[Text block]

Judge: Mark H. Epstein, Case: 23SMCV03677, Date: 2024-03-27 Tentative Ruling
Case Number: 23SMCV03677 Hearing Date: March 27, 2024 Dept: I
This case involves liability following a tragic fire in
which plaintiff’s cat, Cannon, whilst in defendants’ care, was severely
burned. Plaintiff placed Cannon in
defendants’ care when she left temporarily.
Plaintiff contends that before she first did so, she interviewed the
owners who assured her that they were people who cared about cats and that
their facility was secure and safe. At
the time in question, plaintiff had boarded Cannon and was away when she got a
text message telling her that a fire had broken out at the facility and it was
unclear whether Cannon had survived.
When she arrived, she eventually learned that although many cats had
died, hers had not. Defendants had taken
Cannon to an animal emergency facility where Cannon was undergoing
treatment. Although Cannon survived, the
treatment was slow and expensive.
According to the complaint, defendants on more than one occasion agreed
to pay the cost of the treatment, and further stated that they were insured and
that the carrier would cover it.
Eventually, the carrier concluded that the fire was set by arson and
thus that there was no coverage.
Defendants refused to cover the medical costs. Plaintiff sues under a variety of theories
and defendants demur. Plaintiff
opposes. Defendants also seek to strike
certain types of recovery.
Both parties point out technical errors by the other. The court will overlook them this time in all
respects, but notes that in the future the court reserves the right to strike
filings that do not comply with the rules.
The demurrer to the first cause of action, which is for
bailment, is OVERRULED. A breach of
bailment occurs when the party having custody either refuses to return the
property or there is damage to it. Here,
Cannon was returned, but was injured.

[/Text block]
[Dataset]

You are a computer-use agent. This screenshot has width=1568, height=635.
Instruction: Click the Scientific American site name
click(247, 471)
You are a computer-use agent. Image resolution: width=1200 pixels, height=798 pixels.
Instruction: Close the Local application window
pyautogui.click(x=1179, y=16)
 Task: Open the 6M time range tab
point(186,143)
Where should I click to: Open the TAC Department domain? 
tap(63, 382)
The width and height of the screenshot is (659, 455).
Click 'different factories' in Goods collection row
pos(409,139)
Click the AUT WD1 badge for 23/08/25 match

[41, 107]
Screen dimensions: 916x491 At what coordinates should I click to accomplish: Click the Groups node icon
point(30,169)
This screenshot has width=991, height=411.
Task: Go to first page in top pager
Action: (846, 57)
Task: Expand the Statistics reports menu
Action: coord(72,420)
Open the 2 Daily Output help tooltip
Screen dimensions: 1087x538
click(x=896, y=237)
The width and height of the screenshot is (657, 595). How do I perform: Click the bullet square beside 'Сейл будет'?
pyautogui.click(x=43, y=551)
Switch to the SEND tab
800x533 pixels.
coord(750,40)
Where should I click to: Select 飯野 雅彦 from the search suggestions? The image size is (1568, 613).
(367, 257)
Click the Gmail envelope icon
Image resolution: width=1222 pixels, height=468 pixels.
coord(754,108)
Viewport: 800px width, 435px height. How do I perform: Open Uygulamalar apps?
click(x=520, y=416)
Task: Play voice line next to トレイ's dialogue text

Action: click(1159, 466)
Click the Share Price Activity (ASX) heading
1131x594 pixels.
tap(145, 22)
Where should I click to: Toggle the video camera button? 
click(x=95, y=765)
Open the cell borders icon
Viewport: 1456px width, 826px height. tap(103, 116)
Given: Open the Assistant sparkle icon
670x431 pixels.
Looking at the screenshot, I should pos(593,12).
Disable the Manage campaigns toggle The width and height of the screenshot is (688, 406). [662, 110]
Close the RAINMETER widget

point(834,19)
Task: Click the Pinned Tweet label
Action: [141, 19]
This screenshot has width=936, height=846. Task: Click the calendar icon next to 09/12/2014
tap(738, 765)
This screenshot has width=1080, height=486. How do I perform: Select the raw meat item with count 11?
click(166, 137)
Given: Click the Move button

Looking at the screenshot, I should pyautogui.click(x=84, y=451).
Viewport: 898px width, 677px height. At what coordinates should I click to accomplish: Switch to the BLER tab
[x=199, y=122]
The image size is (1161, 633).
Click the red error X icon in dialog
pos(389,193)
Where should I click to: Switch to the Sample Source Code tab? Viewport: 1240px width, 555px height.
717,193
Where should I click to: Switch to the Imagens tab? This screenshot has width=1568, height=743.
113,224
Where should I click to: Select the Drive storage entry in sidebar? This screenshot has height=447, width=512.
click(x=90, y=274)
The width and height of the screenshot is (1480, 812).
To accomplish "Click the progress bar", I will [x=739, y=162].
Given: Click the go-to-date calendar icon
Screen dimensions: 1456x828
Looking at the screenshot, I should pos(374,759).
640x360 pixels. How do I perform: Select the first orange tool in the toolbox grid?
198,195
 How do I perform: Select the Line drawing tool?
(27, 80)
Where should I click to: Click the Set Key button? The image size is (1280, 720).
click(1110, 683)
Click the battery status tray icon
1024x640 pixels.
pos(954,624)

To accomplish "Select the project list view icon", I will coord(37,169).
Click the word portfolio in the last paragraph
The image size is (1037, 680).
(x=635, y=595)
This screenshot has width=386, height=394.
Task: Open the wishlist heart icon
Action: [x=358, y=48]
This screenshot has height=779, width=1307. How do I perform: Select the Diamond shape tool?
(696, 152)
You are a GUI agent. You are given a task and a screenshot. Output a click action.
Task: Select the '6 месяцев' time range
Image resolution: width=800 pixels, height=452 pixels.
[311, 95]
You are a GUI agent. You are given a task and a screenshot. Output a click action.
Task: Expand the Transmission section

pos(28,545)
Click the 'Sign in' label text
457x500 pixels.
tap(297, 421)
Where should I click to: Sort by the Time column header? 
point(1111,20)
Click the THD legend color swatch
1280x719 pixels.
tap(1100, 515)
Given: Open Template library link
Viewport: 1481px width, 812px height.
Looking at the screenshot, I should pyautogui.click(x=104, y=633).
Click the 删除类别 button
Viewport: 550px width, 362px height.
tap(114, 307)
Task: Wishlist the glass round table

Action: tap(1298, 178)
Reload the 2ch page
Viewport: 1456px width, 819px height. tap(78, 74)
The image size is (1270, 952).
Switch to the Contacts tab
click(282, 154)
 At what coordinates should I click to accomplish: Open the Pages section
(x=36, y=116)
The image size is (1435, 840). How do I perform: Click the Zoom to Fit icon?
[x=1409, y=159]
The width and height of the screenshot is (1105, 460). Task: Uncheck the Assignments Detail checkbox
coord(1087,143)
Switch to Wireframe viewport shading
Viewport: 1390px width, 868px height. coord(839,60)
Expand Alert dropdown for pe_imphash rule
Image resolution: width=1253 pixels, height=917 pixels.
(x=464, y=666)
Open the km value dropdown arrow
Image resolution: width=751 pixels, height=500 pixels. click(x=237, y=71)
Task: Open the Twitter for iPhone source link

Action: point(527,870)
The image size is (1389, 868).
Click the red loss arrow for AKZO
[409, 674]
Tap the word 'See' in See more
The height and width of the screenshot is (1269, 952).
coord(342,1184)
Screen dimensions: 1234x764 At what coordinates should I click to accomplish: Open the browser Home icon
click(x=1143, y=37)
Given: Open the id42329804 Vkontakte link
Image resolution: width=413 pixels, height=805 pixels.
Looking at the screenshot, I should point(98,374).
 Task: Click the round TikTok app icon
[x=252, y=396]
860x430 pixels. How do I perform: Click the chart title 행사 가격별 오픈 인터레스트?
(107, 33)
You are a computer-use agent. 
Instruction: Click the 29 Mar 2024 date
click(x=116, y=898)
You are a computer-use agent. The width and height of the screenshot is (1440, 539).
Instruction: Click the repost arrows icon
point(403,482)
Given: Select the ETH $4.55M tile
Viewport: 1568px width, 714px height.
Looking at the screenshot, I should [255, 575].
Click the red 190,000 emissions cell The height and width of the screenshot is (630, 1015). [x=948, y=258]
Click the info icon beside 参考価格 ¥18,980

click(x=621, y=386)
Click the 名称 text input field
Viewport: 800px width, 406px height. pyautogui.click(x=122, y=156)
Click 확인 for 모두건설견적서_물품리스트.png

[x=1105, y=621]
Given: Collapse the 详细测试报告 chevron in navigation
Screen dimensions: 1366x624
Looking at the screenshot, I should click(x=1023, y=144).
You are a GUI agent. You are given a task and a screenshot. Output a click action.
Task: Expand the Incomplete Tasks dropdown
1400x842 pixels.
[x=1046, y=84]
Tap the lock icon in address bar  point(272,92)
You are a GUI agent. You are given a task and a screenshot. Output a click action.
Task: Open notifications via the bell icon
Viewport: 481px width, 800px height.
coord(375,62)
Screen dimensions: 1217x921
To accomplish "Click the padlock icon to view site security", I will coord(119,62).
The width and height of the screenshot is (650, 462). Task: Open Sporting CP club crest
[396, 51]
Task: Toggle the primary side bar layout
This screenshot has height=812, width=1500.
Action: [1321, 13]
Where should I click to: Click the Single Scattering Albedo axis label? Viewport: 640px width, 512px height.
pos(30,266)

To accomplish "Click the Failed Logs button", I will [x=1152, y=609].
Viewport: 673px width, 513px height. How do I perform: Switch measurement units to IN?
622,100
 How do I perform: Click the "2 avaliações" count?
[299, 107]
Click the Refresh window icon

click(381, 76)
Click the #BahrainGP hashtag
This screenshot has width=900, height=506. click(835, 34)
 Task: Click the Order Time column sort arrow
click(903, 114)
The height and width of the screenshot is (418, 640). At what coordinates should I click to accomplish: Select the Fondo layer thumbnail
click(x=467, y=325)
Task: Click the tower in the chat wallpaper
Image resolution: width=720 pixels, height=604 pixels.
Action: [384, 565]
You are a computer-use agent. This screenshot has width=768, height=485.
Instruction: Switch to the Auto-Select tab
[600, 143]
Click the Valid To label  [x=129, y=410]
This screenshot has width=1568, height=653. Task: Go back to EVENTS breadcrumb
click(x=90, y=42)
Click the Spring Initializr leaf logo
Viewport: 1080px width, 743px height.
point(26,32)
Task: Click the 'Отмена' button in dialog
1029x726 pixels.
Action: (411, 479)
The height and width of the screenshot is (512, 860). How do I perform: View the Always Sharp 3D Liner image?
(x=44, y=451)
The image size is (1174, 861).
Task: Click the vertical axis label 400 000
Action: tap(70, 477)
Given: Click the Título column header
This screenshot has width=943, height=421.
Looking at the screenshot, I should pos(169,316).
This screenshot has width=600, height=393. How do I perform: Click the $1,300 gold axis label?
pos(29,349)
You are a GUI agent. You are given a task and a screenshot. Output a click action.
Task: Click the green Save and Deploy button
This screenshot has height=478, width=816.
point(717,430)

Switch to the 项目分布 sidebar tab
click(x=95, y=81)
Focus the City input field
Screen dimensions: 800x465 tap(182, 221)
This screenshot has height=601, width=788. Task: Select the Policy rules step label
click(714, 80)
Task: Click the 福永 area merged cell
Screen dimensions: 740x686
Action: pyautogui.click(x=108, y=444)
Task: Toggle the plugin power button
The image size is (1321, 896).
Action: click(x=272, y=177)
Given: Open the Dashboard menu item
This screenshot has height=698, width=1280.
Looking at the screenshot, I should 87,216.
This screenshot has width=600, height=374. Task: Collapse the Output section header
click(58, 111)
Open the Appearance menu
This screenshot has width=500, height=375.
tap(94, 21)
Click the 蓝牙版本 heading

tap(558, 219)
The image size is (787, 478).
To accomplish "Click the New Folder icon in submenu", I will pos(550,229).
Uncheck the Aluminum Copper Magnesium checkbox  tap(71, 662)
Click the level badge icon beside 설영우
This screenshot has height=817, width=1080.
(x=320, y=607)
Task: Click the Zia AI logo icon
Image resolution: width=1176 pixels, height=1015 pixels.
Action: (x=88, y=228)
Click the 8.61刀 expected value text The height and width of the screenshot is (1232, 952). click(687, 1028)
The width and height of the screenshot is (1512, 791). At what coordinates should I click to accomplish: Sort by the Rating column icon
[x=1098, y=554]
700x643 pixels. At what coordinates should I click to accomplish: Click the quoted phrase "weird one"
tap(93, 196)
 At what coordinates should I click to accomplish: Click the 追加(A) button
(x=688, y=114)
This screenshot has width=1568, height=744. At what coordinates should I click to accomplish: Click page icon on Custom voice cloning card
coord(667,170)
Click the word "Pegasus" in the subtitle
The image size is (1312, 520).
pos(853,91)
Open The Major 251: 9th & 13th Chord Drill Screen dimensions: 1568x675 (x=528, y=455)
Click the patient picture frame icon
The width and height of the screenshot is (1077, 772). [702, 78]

[/Dataset]

__Activities__.
**a)** Repeat the tentative ruling word for word, everything from "Eventually, the carrier" down to "but was injured.".
**b)** According to the tentative ruling, what did the insurance carrier conclude about how the fire started?
**c)** Pick up the tentative ruling at its last sentence and keep writing it.

__Answers to the problems__.
**a)**
Eventually, the carrier concluded that the fire was set by arson and
thus that there was no coverage.
Defendants refused to cover the medical costs. Plaintiff sues under a variety of theories
and defendants demur. Plaintiff
opposes. Defendants also seek to strike
certain types of recovery.
Both parties point out technical errors by the other. The court will overlook them this time in all
respects, but notes that in the future the court reserves the right to strike
filings that do not comply with the rules.
The demurrer to the first cause of action, which is for
bailment, is OVERRULED. A breach of
bailment occurs when the party having custody either refuses to return the
property or there is damage to it. Here,
Cannon was returned, but was injured.

**b)** The carrier concluded that the fire was set by arson.

**c)**
The failure to keep Cannon safe is allegedly a negligent breach of the
bailment. Defendants contend that they
were not negligent because the fire was caused by arson. But, as plaintiff correctly points out, this
is a pleading motion. Plaintiff has not
alleged that the fire was caused by arson; that is something the carrier
asserts and plaintiff did no more than recite the carrier’s assertion. As such, the court cannot say at this stage
that there was no negligence leading to the damage to Cannon and thus no breach
of the bailment.
The second cause of action is for negligence, and it is
OVERRULED for the same reason.
Defendants take issue with allegations of emotional distress. Attacking types of damages is not the office
of a demurrer and the court addresses that question in the motion to strike.
The third cause of action is for negligence per se. The demurrer is OVERRULED. Negligence per se is just another way
of saying negligence. The “per se”
part is that a statute or law sets the standard of care—it is not an
independent tort or type of wrong. For
now, the court interprets the cause of action as another cause of action for
negligence, but a different theory of negligence. Perhaps it would be more elegant to require
plaintiff to replead to assert it in that way or fold it into the second cause
of action, doing so would do nothing to further the case. As the court interprets this cause of action,
it does not mischief.
The demurrer to the fourth cause of action, which is
negligent misrepresentation, is OVERRULED.
The gist of the cause of action is that defendants said that the
facility was secure—there were guards and the like. Plaintiff alleges that were it not for those
statements (which she alleges were false), she would not have left Cannon
there. This is a close one in that the
specifics are not overly specific and, more importantly, the nexus between the
statement and the damage is a bit of a leap.
But it is within the bounds of pleading.
One can infer that plaintiff claims that had there been the security
defendants promised, perhaps the fire would have been discovered earlier or
prevented entirely. This is better
tested on summary judgment when facts surrounding causation can be considered.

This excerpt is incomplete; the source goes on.